I numeri sono riportati nel libro ‘Mai dati, dati aperti', inchiesta della docente di Storia della Medicina Chiara Lalli e della giornalista e informatica Sonia Montegiove. Le regioni bandiera nera sono il Molise, seguita dalla Puglia e dalle Marche.

Il ruolo dei prolife negli ospedali

Non che il resto dell'Italia se la passi meglio: in Piemonte le associazioni anti-abortiste sono finanziate e presenti negli ospedali pubblici con degli sportelli. Chi vuole accedere all'Ivg deve prima fare un colloquio con i loro volontari, durante il quale spesso vengono fornite informazioni sbagliate e fuorvianti sull'aborto. Questo accade anche in altre regioni d'Italia, come la Lombardia, dove – come testimoniato da Fanpage.it – le donne sono obbligate a passare dai cosiddetti ‘Centri di aiuto per la vita' prima di interrompere una gravidanza. A Firenze, invece, medici e infermieri possono ottenere crediti formativi partecipando a corsi antiabortisti che promuovono l'obiezione di coscienza.

Gli ostacoli all'aborto farmacologico

L'aborto farmacologico, considerato sicuro e raccomandato dall'Organizzazione mondiale della Sanità fino alle 9 settimane, in Italia è fortemente ostacolato. A oggi solo due regioni, Lazio ed Emilia Romagna, distribuiscono ad esempio la Ru486 nei consultori (e non in tutti). In Emilia Romagna è possibile accedere all'Ivg farmacologica però solo entro la settima settimana di gestazione: considerando che in genere una gravidanza viene scoperta alla quinta e che per legge bisogna aspettare la cosiddetta ‘settimana di riflessione', ecco che è molto difficile evitare il metodo chirurgico.

COMPITI ED ESERCIZI:
[a] Elenca tutte le regioni italiane nominate nel testo sull'aborto in Italia.
[b] Secondo il testo sull'aborto in Italia, entro quale settimana di gestazione si può accedere all'Ivg farmacologica in Emilia Romagna?
[c] Prosegui il testo sull'aborto in Italia a partire dal punto in cui si interrompe.

[Voci del dataset]
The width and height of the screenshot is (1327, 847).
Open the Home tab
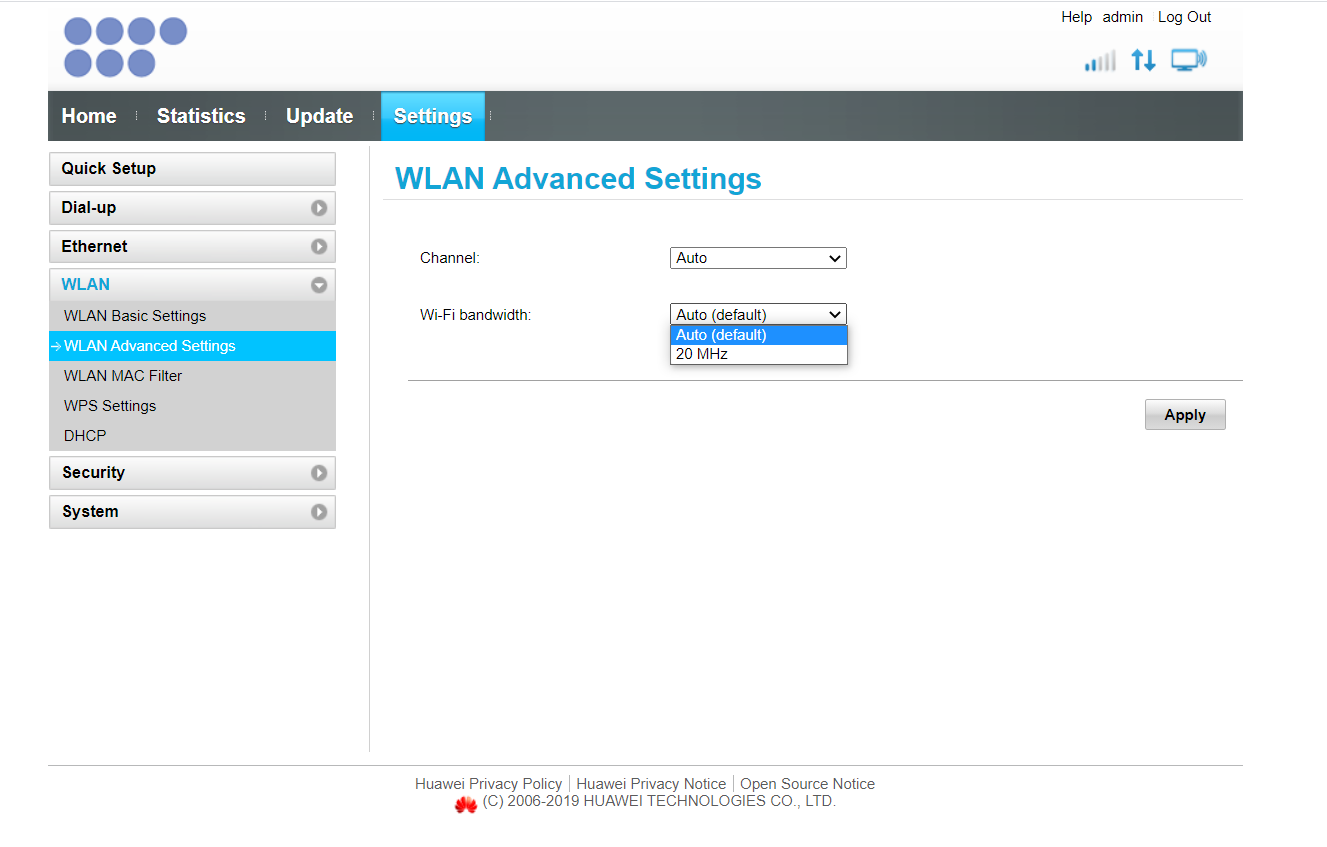click(89, 116)
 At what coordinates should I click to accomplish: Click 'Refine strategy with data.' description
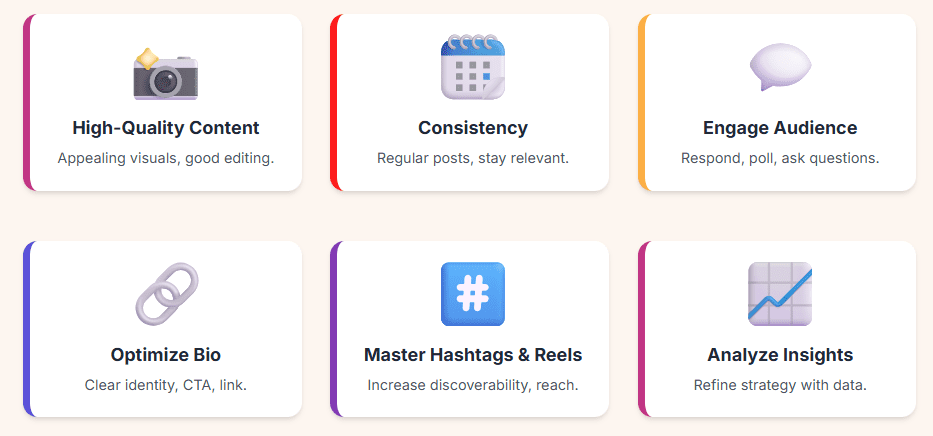(x=780, y=385)
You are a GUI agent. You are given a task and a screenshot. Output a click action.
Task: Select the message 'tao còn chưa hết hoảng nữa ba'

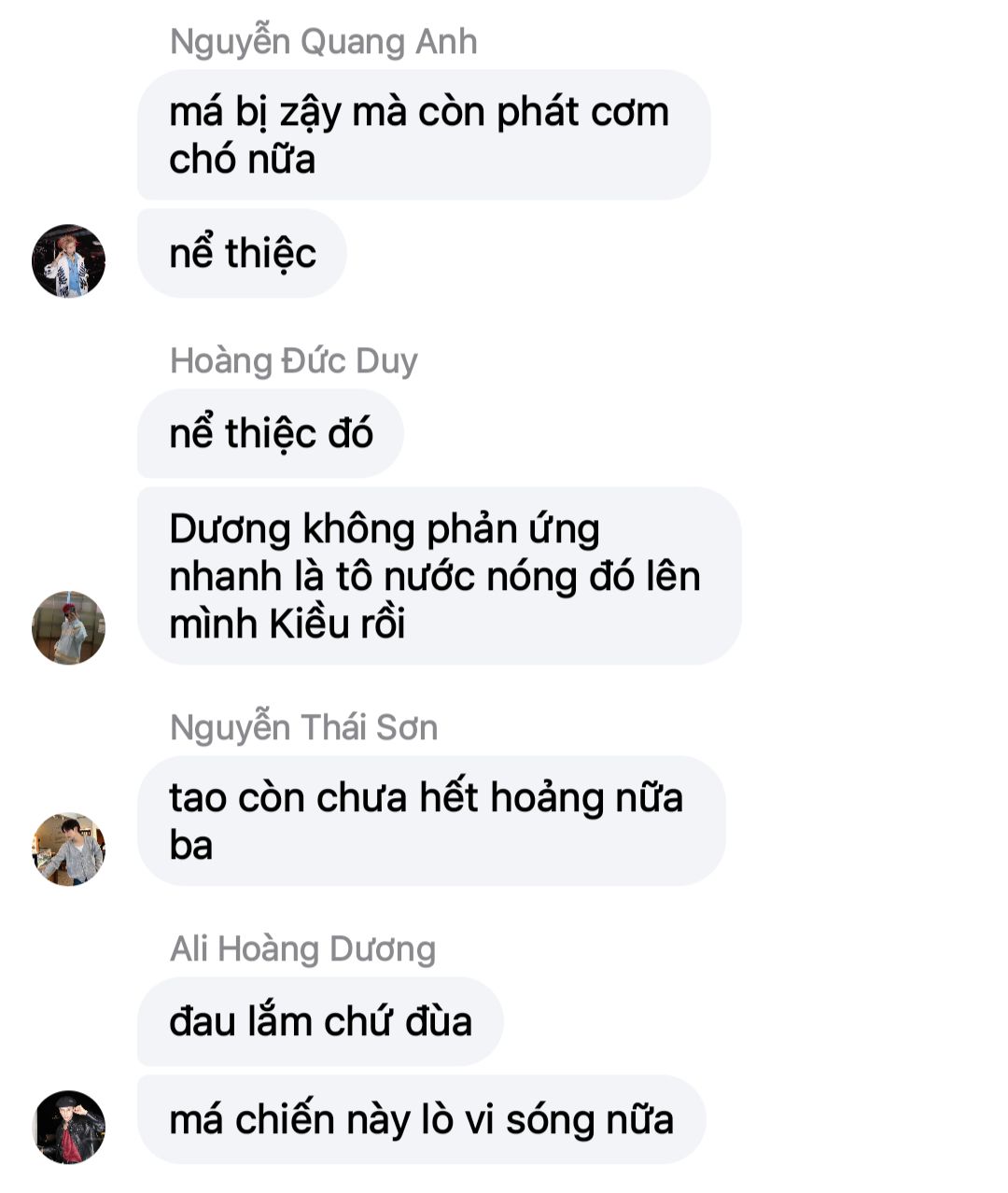[431, 821]
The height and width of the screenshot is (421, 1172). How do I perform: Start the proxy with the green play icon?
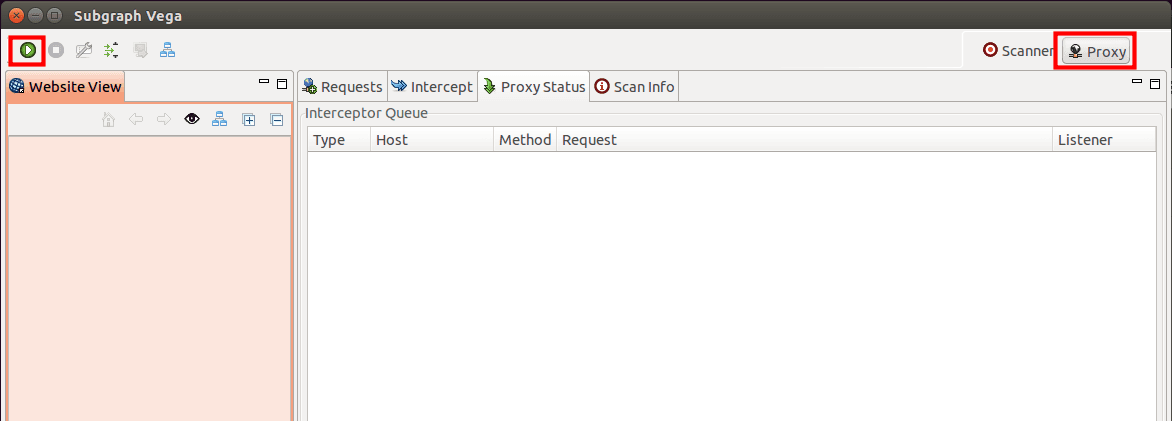[x=28, y=51]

RISPOSTE SCRITTE:
[a] Molise, Puglia, Marche, Piemonte, Lombardia, Lazio, Emilia Romagna

[b] Entro la settima settimana di gestazione.

[c]
L'obiezione di coscienza non è un ostacolo che riguarda solo chi decide di interrompere una gravidanza alle prime settimane di gestazione. Riguarda anche tutte coloro che devono effettuare un aborto terapeutico per malformazioni del feto a gravidanza inoltrata. In questo caso, persone già sofferenti devono scontrarsi e avere a che fare con atteggiamenti giudicanti e discriminatori. Non sono pochi i racconti di chi si è vista negare l'Ivg dal proprio ginecologo e ha dovuto cambiare ospedale, andando ad abortire in altre città. Per non parlare di tutte quelle donne costrette ad ascoltare il battito dell'embrione o del feto nonostante non volessero portare avanti la gestazione.

Il 6 maggio ad Ancona corteo per l'aborto sicuro e gratuito

Il 6 maggio è stata organizzata dal movimento transfemminista Non Una di Meno una manifestazione nazionale per l'aborto sicuro e gratuito. La scelta è ricaduta su Ancona, città simbolo delle Marche dove nessuna struttura garantisce l'Ivg.

"La presidente del consiglio Giorgia Meloni, a seguito del suo insediamento, ha rassicurato furbamente l’opinione pubblica di non avere intenzione di modificare la legge che garantisce l’accesso all’aborto – dichiarano le attiviste – Il suo partito, infatti, sa benissimo che per mettere in discussione il diritto ad abortire non serve modificare la legge 194/78, basta muoversi tra i suoi rivoli e le sue lacune, come si è fatto da anni da anni a livello regionale".

"Nonostante anni di denunce, quando si prova a prenotare un’interruzione volontaria di gravidanza nelle Marche, viene consigliato di spostarsi direttamente in un’altra regione".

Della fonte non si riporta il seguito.